Deciphering the Mechanistic and Pharmacokinetic Attributes of GDC-9545: A Promising ER Antagonist for Breast Cancer Therapy

Estrogen receptor (ER) positive breast cancers rely on ER signaling for progression and even after developing resistance to endocrine therapies, highlighting the need for improved ER-targeting treatments. Fulvestrant is a full antagonist of ER, which is believed to work by degrading the ERα protein, but its clinical use is hampered by its physicochemical properties and the need for intramuscular injection.

Researchers are developing orally bioavailable molecules that maintain fulvestrant's antagonistic properties with better drug-like characteristics. However, new therapeutic candidates such as GDC-0810 and GDC-0927, which have been optimized for ER degradation, show different mechanisms. These drugs, along with fulvestrant, have distinct effects on ER degradation, transcriptional profiles, and their ability to inhibit cell growth in various ER+ breast cancer cell lines. In patient-derived xenograft (PDX) models, GDC-0927 demonstrates more effective transcriptional suppression and greater efficacy than GDC-0810, despite having a less favorable pharmacokinetic profile due to rapid clearance and poor oral absorption, leading to a high pill burden.

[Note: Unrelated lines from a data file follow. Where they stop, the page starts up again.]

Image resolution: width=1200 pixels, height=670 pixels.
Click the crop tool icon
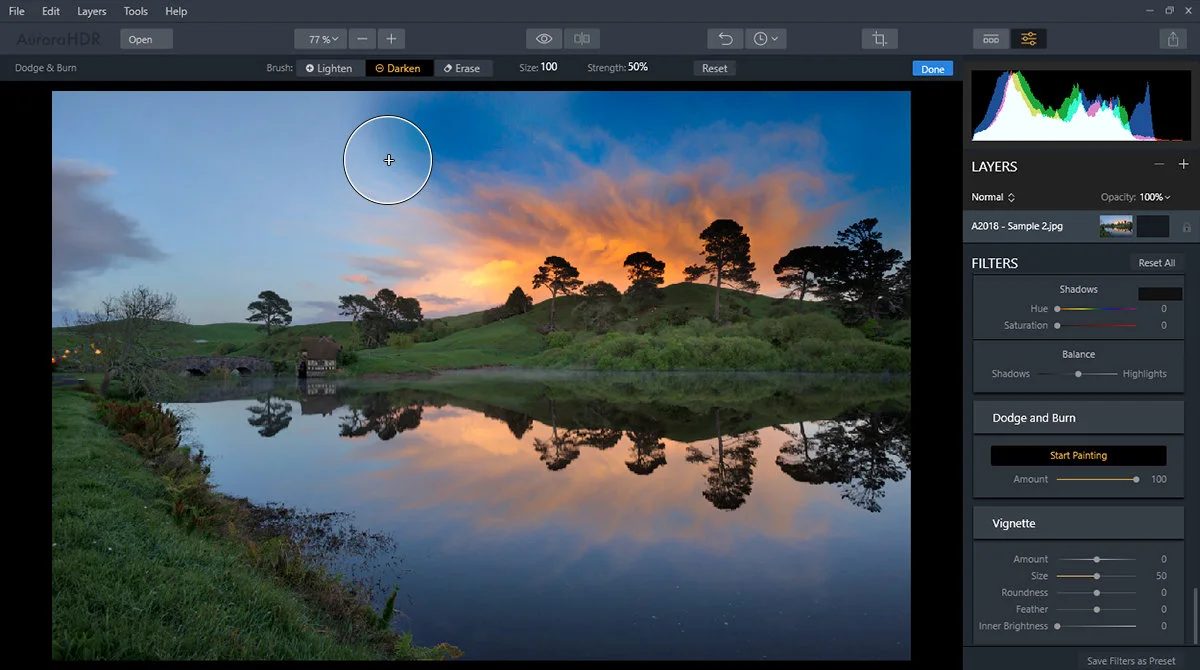pos(879,39)
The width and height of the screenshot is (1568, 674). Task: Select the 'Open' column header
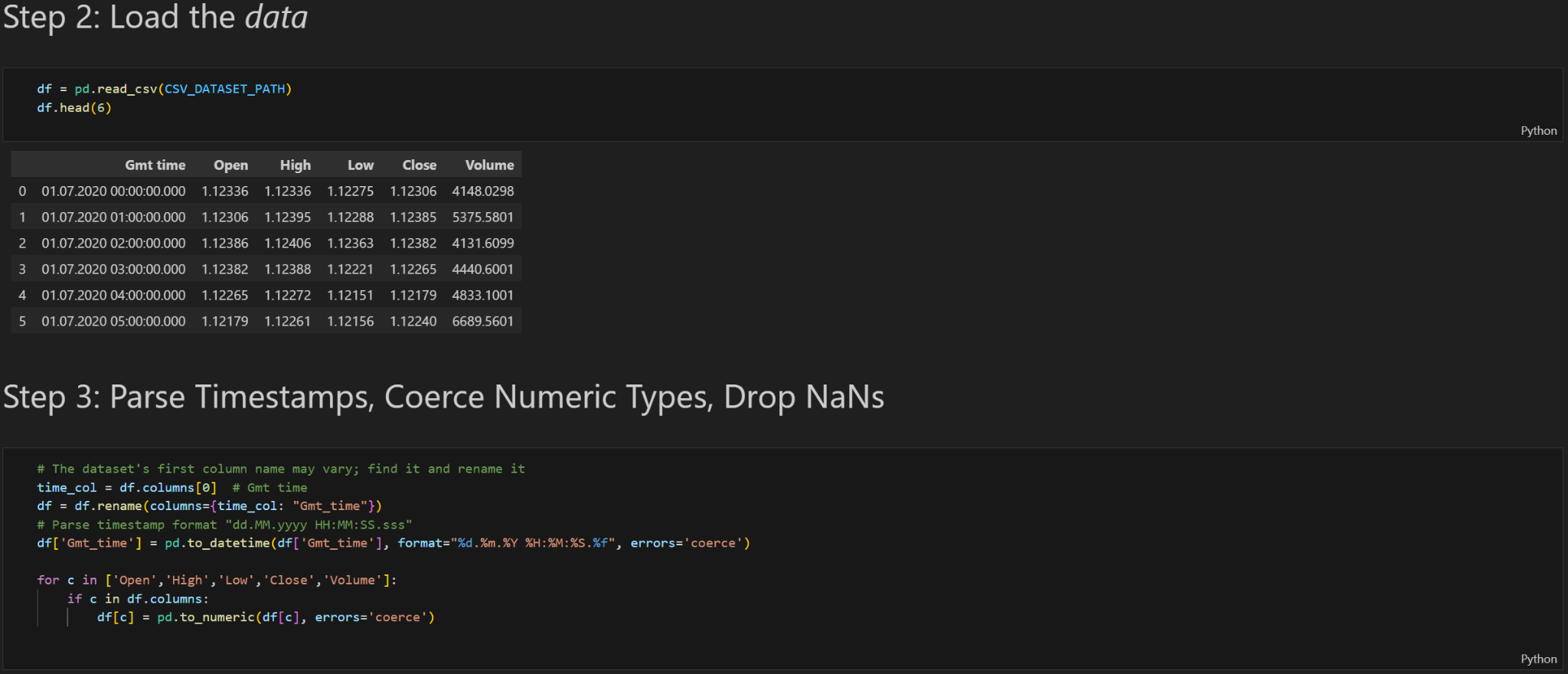pos(230,165)
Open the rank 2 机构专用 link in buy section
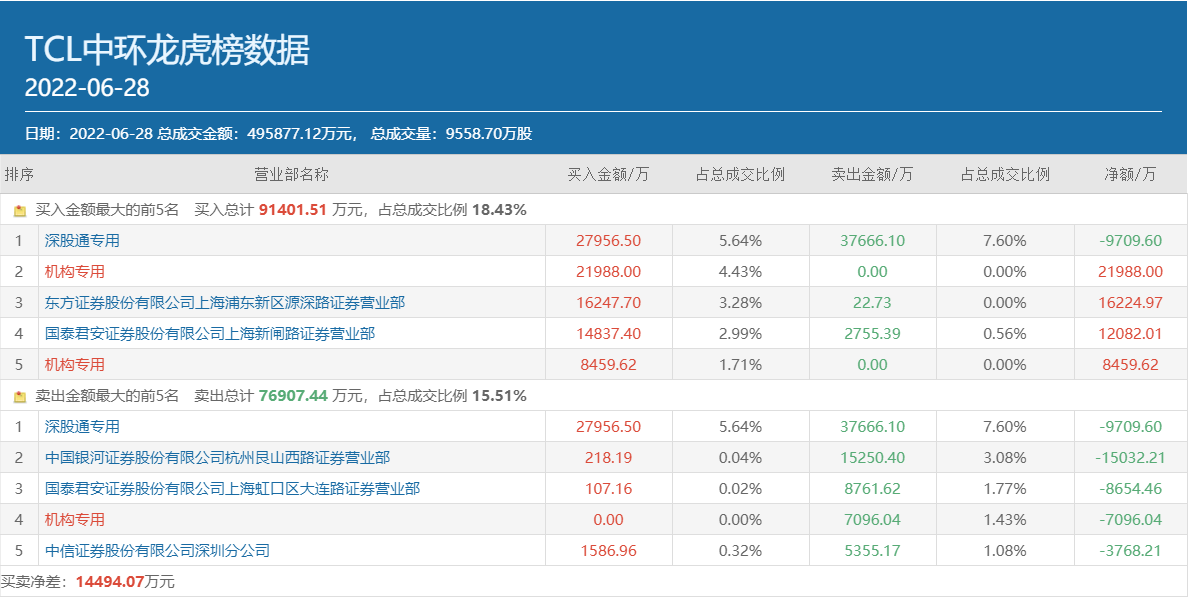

The article introduces GDC-9545, a non-steroidal ER ligand that effectively competes with estradiol for binding and induces an antagonistic conformation within the ER ligand binding domain. GDC-9545 induces ER turnover and transcriptional suppression, leading to strong anti-proliferative effects in vitro. It also shows reduced metabolism and enhanced oral bioavailability compared to GDC-0927, resulting in improved oral exposure across species. Due to its pharmacological properties and oral exposure, GDC-9545 achieves comparable anti-tumor activity to GDC-0927 at significantly lower doses and demonstrates greater in vivo efficacy than both GDC-0810 and fulvestrant at clinically relevant exposures. The superior efficacy of GDC-9545 is attributed to its high binding potency, complete suppression of ER signaling, and an improved drug metabolism and pharmacokinetic (DMPK) profile. GDC-9545 is currently under evaluation in Phase 1 clinical trials (ClinicalTrials.gov Identifier: NCT03332797).

The research was presented by Metcalfe C et al. at the 2018 San Antonio Breast Cancer Symposium and published in Cancer Research 2019;79(4 Suppl):Abstract nr P5-04-07.